Só não repare a bagunça

8/7/2019 - São Roque - SP

Posso te convidar para entrar, tomar um café ou então uma cerveja. Posso abrir minha caixa de poemas para mostrar o que escrevi sobre outras pessoas, dizer como evoluí e retrocedi minhas vivências até você entrar. Tenho convicção de que não perceberá as gavetas sem velhas amostras de passado, daquelas que guardavam as digitais de amores doídos e ressecados. Nem dentro dos livros eu as deixo mais. 

Quero te contar, pela primeira vez, sobre as pessoas que entraram por essa porta antes de você. O cheiro que tinham e as roupas estranhas que vestiam.
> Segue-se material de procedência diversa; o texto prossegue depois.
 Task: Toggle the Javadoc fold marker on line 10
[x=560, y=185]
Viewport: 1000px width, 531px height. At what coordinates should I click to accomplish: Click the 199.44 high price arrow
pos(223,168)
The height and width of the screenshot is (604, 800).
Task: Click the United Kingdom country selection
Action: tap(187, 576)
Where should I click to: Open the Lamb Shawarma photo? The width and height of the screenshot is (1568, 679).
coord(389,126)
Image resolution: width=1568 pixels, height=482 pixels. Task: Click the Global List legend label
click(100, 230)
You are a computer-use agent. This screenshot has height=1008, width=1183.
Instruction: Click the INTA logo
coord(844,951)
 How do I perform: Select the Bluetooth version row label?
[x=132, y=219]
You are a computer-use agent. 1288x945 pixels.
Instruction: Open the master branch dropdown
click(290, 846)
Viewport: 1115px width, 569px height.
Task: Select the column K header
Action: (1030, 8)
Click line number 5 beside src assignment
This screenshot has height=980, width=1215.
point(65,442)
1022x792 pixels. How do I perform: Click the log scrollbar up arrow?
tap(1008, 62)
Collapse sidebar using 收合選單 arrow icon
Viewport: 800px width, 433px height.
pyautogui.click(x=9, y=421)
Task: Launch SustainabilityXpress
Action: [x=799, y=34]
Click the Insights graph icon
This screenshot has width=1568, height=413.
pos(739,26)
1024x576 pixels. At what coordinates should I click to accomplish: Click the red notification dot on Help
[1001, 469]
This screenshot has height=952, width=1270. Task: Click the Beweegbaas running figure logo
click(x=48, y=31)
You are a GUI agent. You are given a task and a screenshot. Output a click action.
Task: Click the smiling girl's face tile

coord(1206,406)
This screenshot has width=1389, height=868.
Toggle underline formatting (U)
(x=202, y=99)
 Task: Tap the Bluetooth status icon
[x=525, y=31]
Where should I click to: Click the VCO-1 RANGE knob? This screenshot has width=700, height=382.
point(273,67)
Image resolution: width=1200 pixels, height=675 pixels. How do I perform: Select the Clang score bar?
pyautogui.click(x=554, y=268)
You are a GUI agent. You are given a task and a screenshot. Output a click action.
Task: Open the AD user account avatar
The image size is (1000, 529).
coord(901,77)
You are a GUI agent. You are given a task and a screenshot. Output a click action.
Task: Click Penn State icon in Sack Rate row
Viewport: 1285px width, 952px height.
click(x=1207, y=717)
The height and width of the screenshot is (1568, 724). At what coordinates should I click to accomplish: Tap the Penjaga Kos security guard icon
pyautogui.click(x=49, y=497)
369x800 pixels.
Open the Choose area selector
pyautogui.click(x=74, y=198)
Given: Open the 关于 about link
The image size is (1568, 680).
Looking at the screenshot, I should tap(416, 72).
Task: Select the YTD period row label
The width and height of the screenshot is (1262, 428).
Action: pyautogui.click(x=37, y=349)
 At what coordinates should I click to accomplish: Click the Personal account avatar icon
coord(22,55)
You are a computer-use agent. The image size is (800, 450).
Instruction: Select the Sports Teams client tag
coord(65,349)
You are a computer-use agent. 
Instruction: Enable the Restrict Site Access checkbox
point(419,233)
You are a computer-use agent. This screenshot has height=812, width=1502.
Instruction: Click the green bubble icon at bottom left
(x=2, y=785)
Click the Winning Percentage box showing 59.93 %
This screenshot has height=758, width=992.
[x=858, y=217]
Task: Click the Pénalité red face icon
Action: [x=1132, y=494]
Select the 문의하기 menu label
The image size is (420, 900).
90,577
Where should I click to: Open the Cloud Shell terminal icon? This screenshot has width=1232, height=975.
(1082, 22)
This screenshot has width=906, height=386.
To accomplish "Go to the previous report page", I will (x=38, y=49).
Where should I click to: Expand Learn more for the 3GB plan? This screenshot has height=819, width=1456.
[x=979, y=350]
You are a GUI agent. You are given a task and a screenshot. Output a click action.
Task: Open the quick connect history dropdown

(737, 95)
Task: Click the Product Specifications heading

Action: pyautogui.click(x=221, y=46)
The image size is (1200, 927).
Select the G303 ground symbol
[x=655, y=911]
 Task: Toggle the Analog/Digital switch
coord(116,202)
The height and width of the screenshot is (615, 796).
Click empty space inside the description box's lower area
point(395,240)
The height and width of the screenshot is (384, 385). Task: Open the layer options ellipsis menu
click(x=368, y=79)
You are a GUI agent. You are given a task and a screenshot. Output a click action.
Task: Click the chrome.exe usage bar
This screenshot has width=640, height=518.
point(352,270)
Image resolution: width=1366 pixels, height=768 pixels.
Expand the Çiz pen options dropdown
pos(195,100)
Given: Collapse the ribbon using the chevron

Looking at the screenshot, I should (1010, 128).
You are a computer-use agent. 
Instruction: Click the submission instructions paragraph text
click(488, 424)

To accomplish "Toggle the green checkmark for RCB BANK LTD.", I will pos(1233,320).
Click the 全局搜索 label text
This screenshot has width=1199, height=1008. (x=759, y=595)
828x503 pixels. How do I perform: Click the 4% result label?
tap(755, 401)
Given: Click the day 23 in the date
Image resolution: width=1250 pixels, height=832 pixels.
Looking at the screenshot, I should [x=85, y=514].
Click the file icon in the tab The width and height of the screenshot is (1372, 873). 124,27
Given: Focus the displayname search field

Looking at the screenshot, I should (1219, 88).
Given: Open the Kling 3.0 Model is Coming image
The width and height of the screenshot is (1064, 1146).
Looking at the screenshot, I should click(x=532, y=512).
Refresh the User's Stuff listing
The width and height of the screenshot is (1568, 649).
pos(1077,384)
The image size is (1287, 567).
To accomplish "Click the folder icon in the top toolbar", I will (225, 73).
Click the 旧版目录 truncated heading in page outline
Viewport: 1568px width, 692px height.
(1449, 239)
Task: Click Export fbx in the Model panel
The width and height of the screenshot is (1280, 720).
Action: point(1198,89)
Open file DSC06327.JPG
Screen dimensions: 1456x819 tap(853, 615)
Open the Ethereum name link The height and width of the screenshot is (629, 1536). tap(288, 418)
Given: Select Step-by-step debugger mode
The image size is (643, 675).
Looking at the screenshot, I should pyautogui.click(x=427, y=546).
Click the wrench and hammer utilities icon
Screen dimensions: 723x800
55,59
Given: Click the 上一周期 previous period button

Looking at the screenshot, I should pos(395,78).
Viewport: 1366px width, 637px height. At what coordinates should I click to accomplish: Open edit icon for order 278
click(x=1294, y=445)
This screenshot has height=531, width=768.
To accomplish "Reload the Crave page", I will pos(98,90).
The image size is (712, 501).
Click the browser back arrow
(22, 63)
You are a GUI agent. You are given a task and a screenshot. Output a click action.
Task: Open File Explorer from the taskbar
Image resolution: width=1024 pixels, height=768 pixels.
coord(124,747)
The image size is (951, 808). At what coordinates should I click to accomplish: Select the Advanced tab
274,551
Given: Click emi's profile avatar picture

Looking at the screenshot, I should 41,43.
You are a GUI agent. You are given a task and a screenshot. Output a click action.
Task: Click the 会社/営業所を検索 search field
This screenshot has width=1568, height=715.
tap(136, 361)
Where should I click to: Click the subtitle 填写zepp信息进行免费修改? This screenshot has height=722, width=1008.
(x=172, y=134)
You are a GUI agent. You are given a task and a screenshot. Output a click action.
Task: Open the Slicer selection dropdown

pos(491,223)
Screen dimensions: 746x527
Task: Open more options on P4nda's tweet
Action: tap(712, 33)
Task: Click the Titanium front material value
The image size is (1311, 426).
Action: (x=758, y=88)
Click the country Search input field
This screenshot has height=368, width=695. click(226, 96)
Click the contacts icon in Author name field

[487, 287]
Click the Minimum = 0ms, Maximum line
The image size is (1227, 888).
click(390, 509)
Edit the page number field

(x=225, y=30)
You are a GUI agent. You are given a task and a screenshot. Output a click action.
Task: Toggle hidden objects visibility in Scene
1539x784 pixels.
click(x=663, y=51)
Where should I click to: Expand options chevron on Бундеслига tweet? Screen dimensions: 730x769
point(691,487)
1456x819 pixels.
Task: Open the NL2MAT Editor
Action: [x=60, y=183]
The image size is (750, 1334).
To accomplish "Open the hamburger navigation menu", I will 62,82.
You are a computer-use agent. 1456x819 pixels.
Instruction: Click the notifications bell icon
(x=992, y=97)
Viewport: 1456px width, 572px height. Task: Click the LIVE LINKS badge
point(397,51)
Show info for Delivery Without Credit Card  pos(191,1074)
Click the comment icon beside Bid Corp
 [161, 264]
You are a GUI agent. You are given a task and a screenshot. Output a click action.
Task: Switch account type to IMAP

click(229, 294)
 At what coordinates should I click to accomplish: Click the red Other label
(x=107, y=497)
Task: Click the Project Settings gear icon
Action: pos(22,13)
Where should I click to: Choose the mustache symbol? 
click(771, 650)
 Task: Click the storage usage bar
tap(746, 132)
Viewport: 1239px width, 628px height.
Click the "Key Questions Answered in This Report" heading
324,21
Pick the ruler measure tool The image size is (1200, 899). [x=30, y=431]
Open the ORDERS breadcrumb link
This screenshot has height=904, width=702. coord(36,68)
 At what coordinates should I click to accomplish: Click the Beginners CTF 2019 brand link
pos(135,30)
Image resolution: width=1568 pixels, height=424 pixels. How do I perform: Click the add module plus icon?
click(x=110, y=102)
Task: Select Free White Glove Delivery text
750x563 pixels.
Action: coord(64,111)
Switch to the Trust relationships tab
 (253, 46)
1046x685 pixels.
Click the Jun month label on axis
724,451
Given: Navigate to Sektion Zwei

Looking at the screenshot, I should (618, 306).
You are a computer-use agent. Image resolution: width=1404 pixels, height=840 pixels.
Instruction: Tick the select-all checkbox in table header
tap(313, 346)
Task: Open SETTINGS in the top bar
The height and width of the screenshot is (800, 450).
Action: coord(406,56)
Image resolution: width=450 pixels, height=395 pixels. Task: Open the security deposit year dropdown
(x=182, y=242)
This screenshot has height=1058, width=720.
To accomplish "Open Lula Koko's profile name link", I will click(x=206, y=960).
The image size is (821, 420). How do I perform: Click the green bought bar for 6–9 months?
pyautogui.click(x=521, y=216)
Mulheres com cabelos diferentes e referências bizarras para quem trabalha com falta de referência. Sei que não entenderia sequer o primeiro verso escrito sem nome ou endereço, já que se acostumou a endereçar todas as minhas escritas em linhas convictas de algo incerto. 

Entre e veja as novidades que entraram depois de você. Na adega, por acidente, ainda tem o vinho que você prefere. As taças manchadas de batom são iguais àquelas que ficaram à beira da estrada, com tom de despropósito e marcando lugar nenhum. Vou entender se não quiser essas antigas. Tenho novas, com marcas que você não conhece, na estante de cima. 

Posso convidá-la a conhecer meus discos antigos, novas velharias sem vitrola para tocar. Posso falar sobre minhas antigas partituras, aquelas que sequer sei ler. Também posso dizer sobre como foi ontem e relembrar aquele anseio de pensamentos que sobrevoavam minha cabeça. Você enlouqueceria com os detalhes.

Pode parecer estranho, a essas alturas, que você me escute falando do primeiro momento em que parei para fazer parte dos meus momentos. O ápice do frio na barriga ao apreciar a novidade dos encontros íntimos comigo mesma. É estranho perceber que desconhecemos todos os sentimentos antes de sentí-los, pois é quando entendemos que tantas coisas vividas eram apenas sombras da verdadeira amostragem do que salta aos olhos. Do que transborda o peito. Transbordei ao entender o reflexo que, toda a manhã, meu próprio espelho tentava me mostrar.

Preciso te contar que amanhã foi o dia que passou para que fizéssemos tudo o que deixamos de fazer. A semana que vem não veio, e o ano que sonhei sozinha ficou no futuro das construções abandonadas, daquelas iguais às promessas das obras públicas e dos investimentos beneficentes da maior parte do setor privado.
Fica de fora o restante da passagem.